--- Begin Selected excerpt ---
Back in June 2022, Hannah joined the Cognique team as our first ever in-house copywriter. A huge enthusiast about all things to do with reading and writing, we chat to Hannah to find out more about life outside of work, her role at Cognique, and what it takes to write great content.
What’s your role at Cognique?
I’m the first and (currently) only in-house Content Writer. I write any and all content that our clients need, which can be really varied. Blog posts, case studies, email marketing – it’s quite a broad spectrum.
Is there anything you particularly enjoy when you’re writing for a client?
I quite like writing a piece that’s very informative but easy to read. A lot of my work is simplifying concepts that people might find complicated, or processes that people might not quite understand how to do, and breaking it down step by step so it’s easily digestible – not just one big block of overwhelming data. My aim is to write something clear and informative that anybody could read and think, ‘Oh, I understand that.’
Do you have a process you go through when writing a piece of work?
I always start with research. It’s helpful to find several different websites or articles to read up on the subject I’m researching, so I can make sure they all align and the information is correct. Then it’s a process of trying to draw something valid and helpful from my research and breaking it down into well-spaced, readable sections. I feel separating information under different headings is a good way to lay things out, especially if it’s a big topic.
I also love the storytelling aspect of writing for clients, such as writing case studies for projects they’ve worked on. These pieces always have a narrative running through them, from the people who worked on the project to the results at the end.
Why did you want to work for Cognique? What interested you about the role?
--- End Selected excerpt ---
## Aim A
According to the interview with Cognique's content writer, when did Hannah join the team?
## Aim B
Condense the interview paragraph that begins "I always start with research" into a short bulleted list that keeps its main facts.
--- Begin Data provided ---
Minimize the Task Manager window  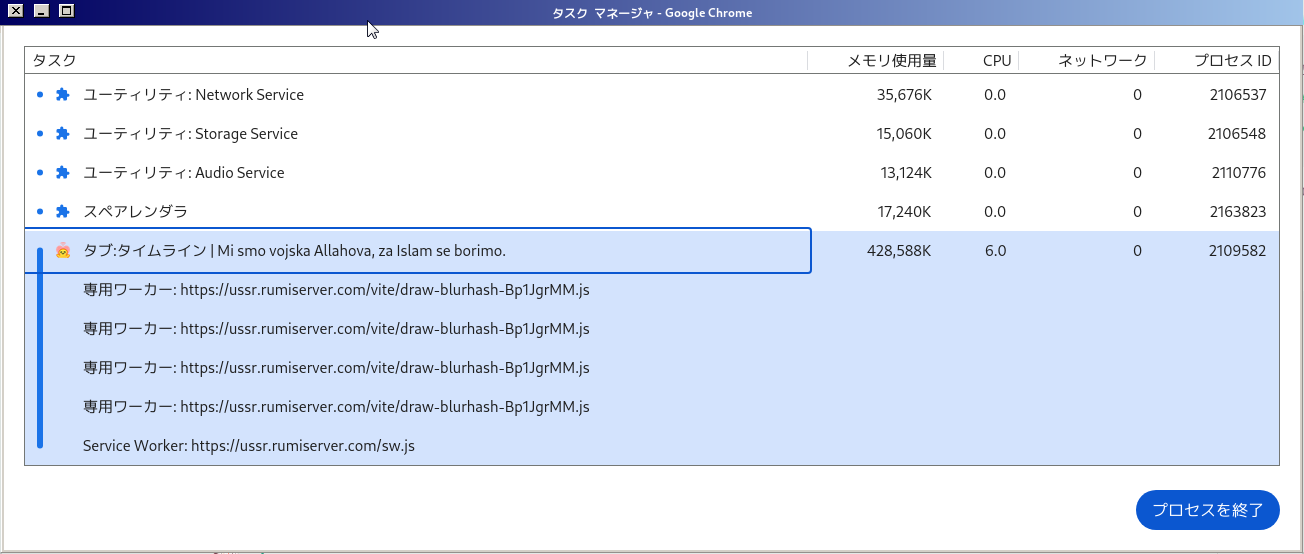41,11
--- End Data provided ---
## Written reply A
June 2022.

## Written reply B
- Begins every piece with research.
- Reads several websites or articles on the subject to confirm they align and the information is correct.
- Draws valid, helpful material from the research.
- Breaks it into well-spaced, readable sections.
- Uses separate headings to lay out information, especially for big topics.